This is a notebook for the Week 4 of the Developer Challenge: https://blogs.sap.com/2023/03/08/sap-community-developer-challenge-eda-with-sap-hana-and-python/

Some code might be incomplete or incorrect. It is your task to fix it and execute the whole notebook receiving correct results.

Submit the link to your solution: https://groups.community.sap.com/t5/application-development/submissions-for-quot-eda-with-sap-hana-quot-developer-challenge/m-p/227591/highlight/true#M1208

## Initialize the notebook

Import required packages

In [None]:
from hanaml import dataframe as hdf
import pandas as pd

Connect to SAP HANA database instance with a database user, same as during Week 2!

In [None]:
myconn=hdf.ConnectionContext(userkey='DevChallenger')
print("SAP HANA DB version: ", myconn.hana_version())

In [None]:
print(myconn.sql("SELECT NOW() FROM DUMMY").collect().CURRENT_TIMESTAMP[0])

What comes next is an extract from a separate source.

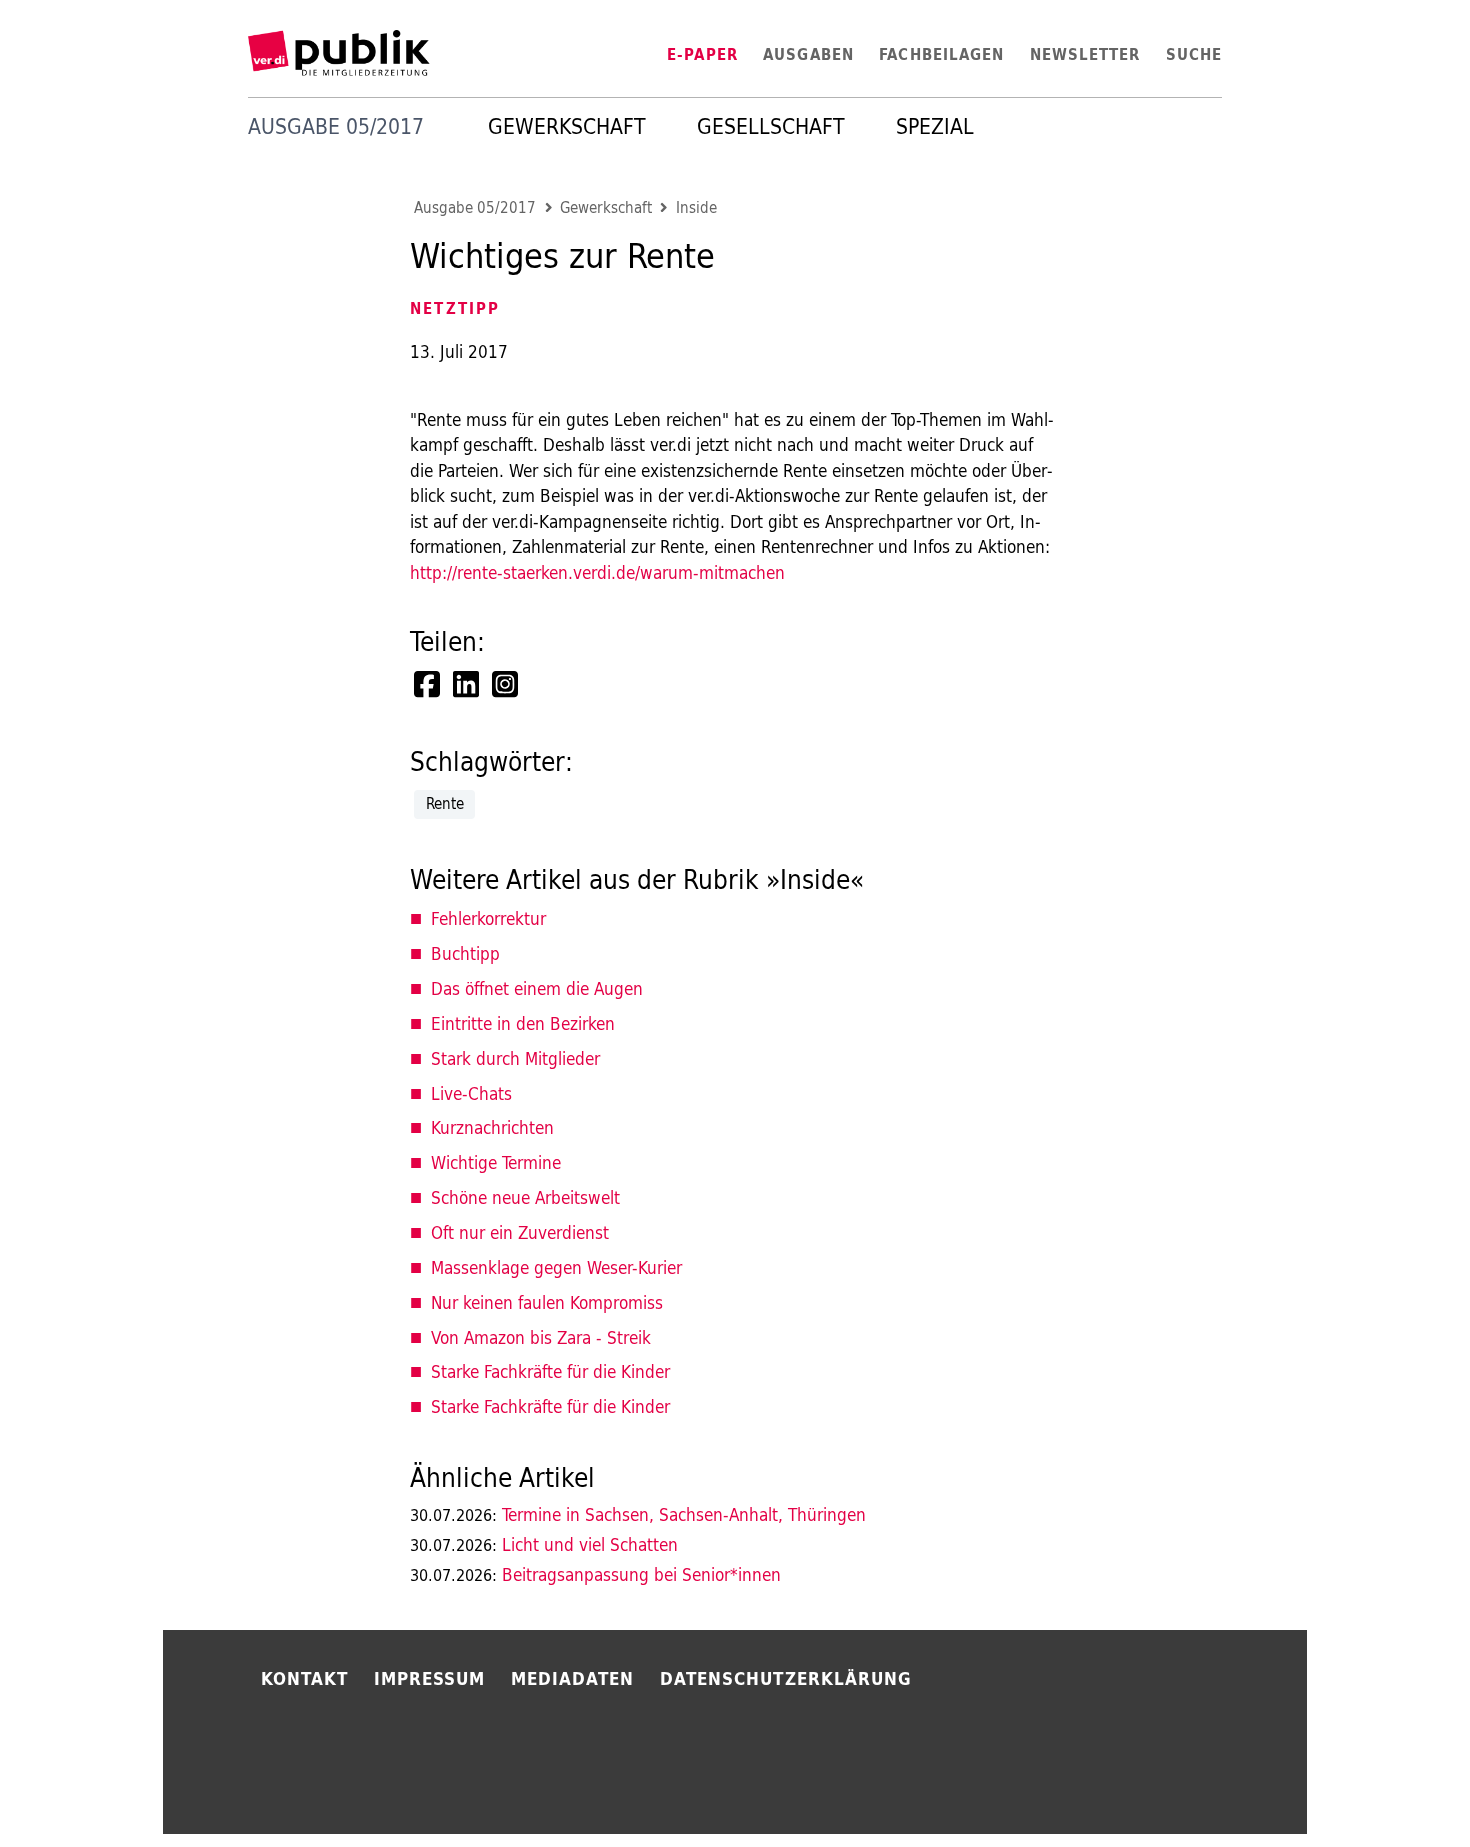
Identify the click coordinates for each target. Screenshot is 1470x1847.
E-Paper (702, 54)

## Check tables from Week 2 are available for this week's exercises

You should see these 3 tables listed: `BIKES`, `MONTHS`, `SEASONS`. If not, then please complete the Week 2 first.

In [None]:
myconn.get_tables()

During Week 2 you should have created HANA DataFrame `bikes_hdf` at the moment of loading a CSV file. As the table with data already existed in your database, a week ago you used [the `table()` method](https://help.sap.com/doc/cd94b08fe2e041c2ba778374572ddba9/2022_4_QRC/en-US/hana_ml.dataframe.html#hana_ml.dataframe.ConnectionContext.table) to create the HANA DataFrame as-is.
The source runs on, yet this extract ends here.